━━━ Excerpted records

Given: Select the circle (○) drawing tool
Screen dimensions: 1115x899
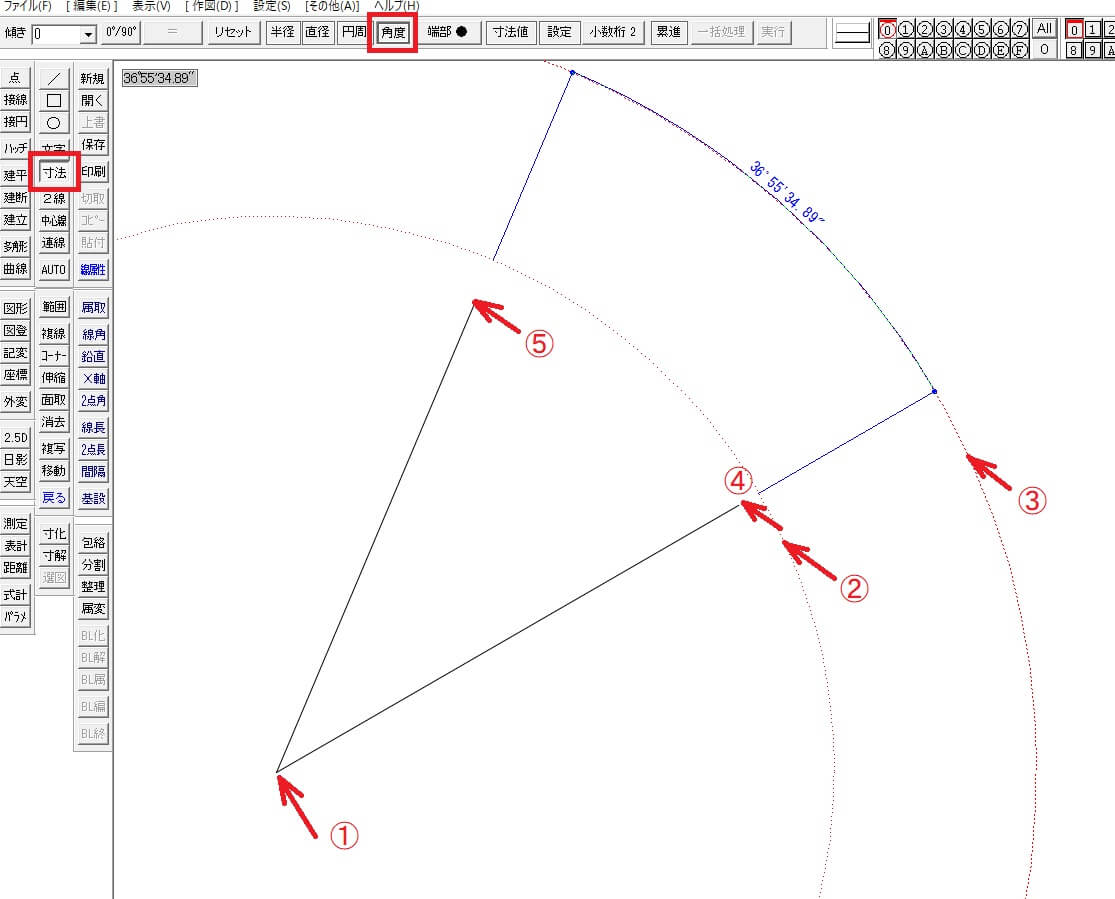Looking at the screenshot, I should [54, 123].
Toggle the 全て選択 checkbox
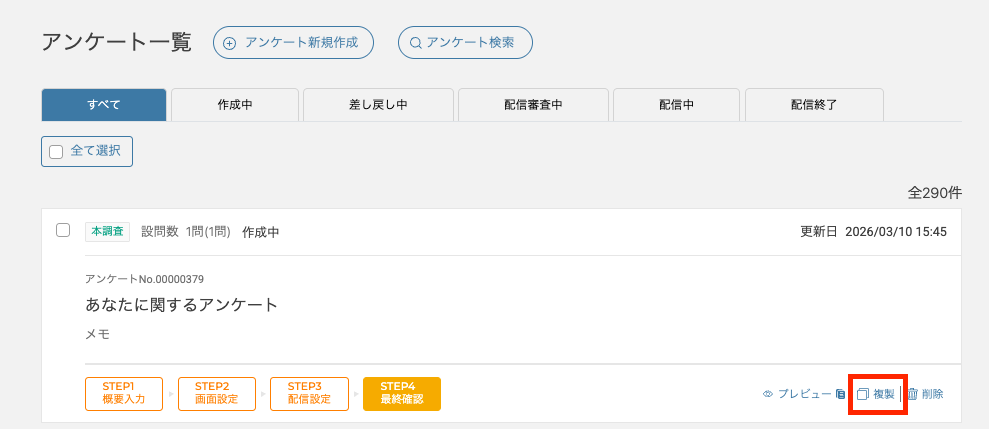 (x=56, y=151)
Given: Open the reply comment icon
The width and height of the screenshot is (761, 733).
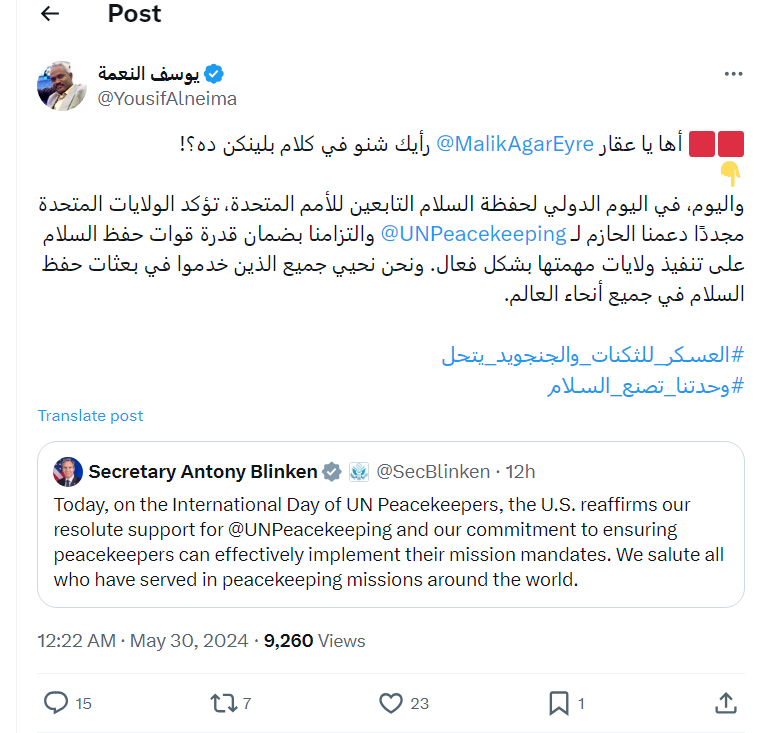Looking at the screenshot, I should pyautogui.click(x=56, y=703).
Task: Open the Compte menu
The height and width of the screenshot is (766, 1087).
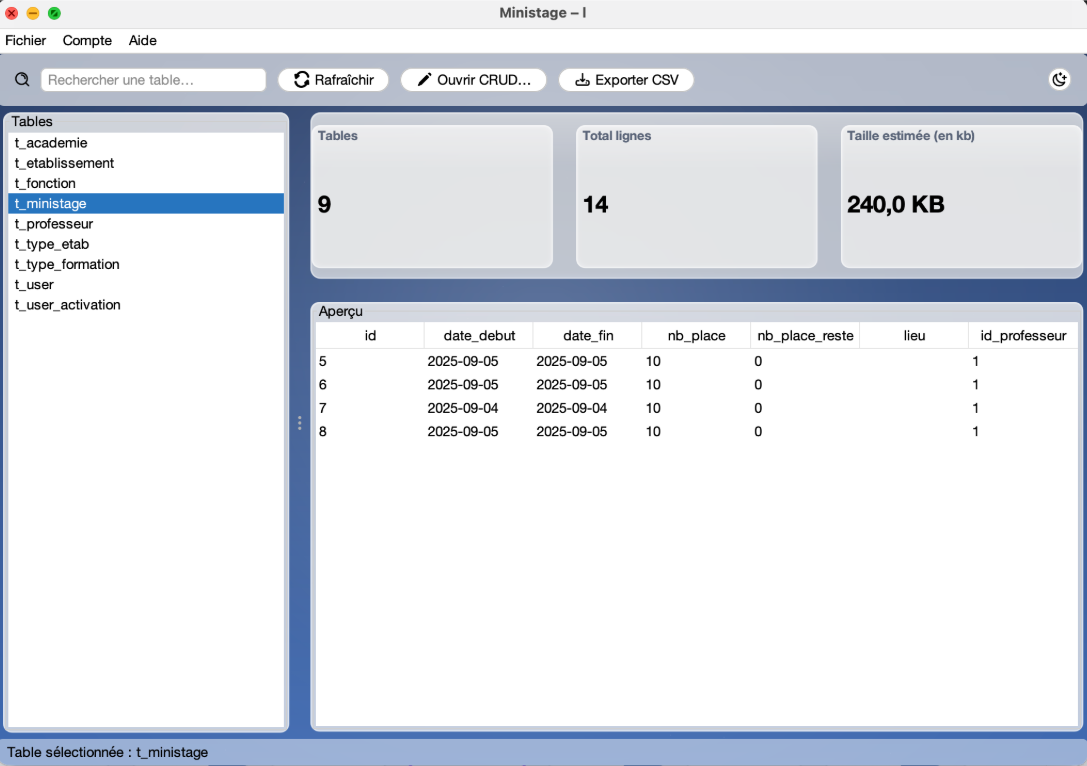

━━━━━━

→ The exercise: Copy the lines of the listing exactly, beginning at the line that contains "Toggle the 全て選択 checkbox" and continuing through the end of the listing. Leave the pictures out of your copy.

→ Response:
Toggle the 全て選択 checkbox
 (x=56, y=151)
Given: Open the reply comment icon
The width and height of the screenshot is (761, 733).
Looking at the screenshot, I should pyautogui.click(x=56, y=703).
Task: Open the Compte menu
The height and width of the screenshot is (766, 1087).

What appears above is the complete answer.